- [Material supplied]:

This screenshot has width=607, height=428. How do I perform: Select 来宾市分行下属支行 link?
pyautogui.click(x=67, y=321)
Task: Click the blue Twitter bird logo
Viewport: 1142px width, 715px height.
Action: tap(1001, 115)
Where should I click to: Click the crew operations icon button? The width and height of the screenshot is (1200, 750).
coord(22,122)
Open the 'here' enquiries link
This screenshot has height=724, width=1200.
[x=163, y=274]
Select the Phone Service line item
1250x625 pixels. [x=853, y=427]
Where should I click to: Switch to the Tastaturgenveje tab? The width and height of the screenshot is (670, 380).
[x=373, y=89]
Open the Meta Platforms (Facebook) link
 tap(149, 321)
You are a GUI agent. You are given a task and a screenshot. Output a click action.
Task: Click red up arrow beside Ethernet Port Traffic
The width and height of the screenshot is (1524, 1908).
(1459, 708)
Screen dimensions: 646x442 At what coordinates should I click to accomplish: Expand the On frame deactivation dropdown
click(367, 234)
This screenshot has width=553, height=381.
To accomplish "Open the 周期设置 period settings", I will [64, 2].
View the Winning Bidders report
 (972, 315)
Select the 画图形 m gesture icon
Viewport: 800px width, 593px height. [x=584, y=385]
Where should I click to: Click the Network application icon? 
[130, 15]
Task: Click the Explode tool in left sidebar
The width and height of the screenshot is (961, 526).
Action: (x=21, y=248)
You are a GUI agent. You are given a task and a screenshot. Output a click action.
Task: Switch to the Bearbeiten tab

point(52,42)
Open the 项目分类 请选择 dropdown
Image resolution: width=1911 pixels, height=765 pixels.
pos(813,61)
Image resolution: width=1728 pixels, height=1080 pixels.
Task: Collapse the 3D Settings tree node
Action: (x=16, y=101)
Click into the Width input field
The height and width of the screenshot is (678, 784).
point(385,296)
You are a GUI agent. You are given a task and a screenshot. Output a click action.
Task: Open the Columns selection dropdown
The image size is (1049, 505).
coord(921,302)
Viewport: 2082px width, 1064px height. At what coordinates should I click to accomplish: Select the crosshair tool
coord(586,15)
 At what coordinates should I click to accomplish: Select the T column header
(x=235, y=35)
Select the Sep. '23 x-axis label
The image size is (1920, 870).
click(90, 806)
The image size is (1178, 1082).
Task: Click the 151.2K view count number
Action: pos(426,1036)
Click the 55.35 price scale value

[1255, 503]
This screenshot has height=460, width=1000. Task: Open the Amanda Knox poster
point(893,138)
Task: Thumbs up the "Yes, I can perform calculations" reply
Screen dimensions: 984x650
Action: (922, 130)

- [Work order]: Return the listing above in full, character for character.

- [Answer box]:
This screenshot has width=607, height=428. How do I perform: Select 来宾市分行下属支行 link?
pyautogui.click(x=67, y=321)
Task: Click the blue Twitter bird logo
Viewport: 1142px width, 715px height.
Action: tap(1001, 115)
Where should I click to: Click the crew operations icon button? The width and height of the screenshot is (1200, 750).
coord(22,122)
Open the 'here' enquiries link
This screenshot has height=724, width=1200.
[x=163, y=274]
Select the Phone Service line item
1250x625 pixels. [x=853, y=427]
Where should I click to: Switch to the Tastaturgenveje tab? The width and height of the screenshot is (670, 380).
[x=373, y=89]
Open the Meta Platforms (Facebook) link
 tap(149, 321)
You are a GUI agent. You are given a task and a screenshot. Output a click action.
Task: Click red up arrow beside Ethernet Port Traffic
The width and height of the screenshot is (1524, 1908).
(1459, 708)
Screen dimensions: 646x442 At what coordinates should I click to accomplish: Expand the On frame deactivation dropdown
click(367, 234)
This screenshot has width=553, height=381.
To accomplish "Open the 周期设置 period settings", I will [64, 2].
View the Winning Bidders report
 (972, 315)
Select the 画图形 m gesture icon
Viewport: 800px width, 593px height. [x=584, y=385]
Where should I click to: Click the Network application icon? 
[130, 15]
Task: Click the Explode tool in left sidebar
The width and height of the screenshot is (961, 526).
Action: (x=21, y=248)
You are a GUI agent. You are given a task and a screenshot. Output a click action.
Task: Switch to the Bearbeiten tab

point(52,42)
Open the 项目分类 请选择 dropdown
Image resolution: width=1911 pixels, height=765 pixels.
pos(813,61)
Image resolution: width=1728 pixels, height=1080 pixels.
Task: Collapse the 3D Settings tree node
Action: (x=16, y=101)
Click into the Width input field
The height and width of the screenshot is (678, 784).
point(385,296)
You are a GUI agent. You are given a task and a screenshot. Output a click action.
Task: Open the Columns selection dropdown
The image size is (1049, 505).
coord(921,302)
Viewport: 2082px width, 1064px height. At what coordinates should I click to accomplish: Select the crosshair tool
coord(586,15)
 At what coordinates should I click to accomplish: Select the T column header
(x=235, y=35)
Select the Sep. '23 x-axis label
The image size is (1920, 870).
click(90, 806)
The image size is (1178, 1082).
Task: Click the 151.2K view count number
Action: pos(426,1036)
Click the 55.35 price scale value

[1255, 503]
This screenshot has height=460, width=1000. Task: Open the Amanda Knox poster
point(893,138)
Task: Thumbs up the "Yes, I can perform calculations" reply
Screen dimensions: 984x650
Action: (922, 130)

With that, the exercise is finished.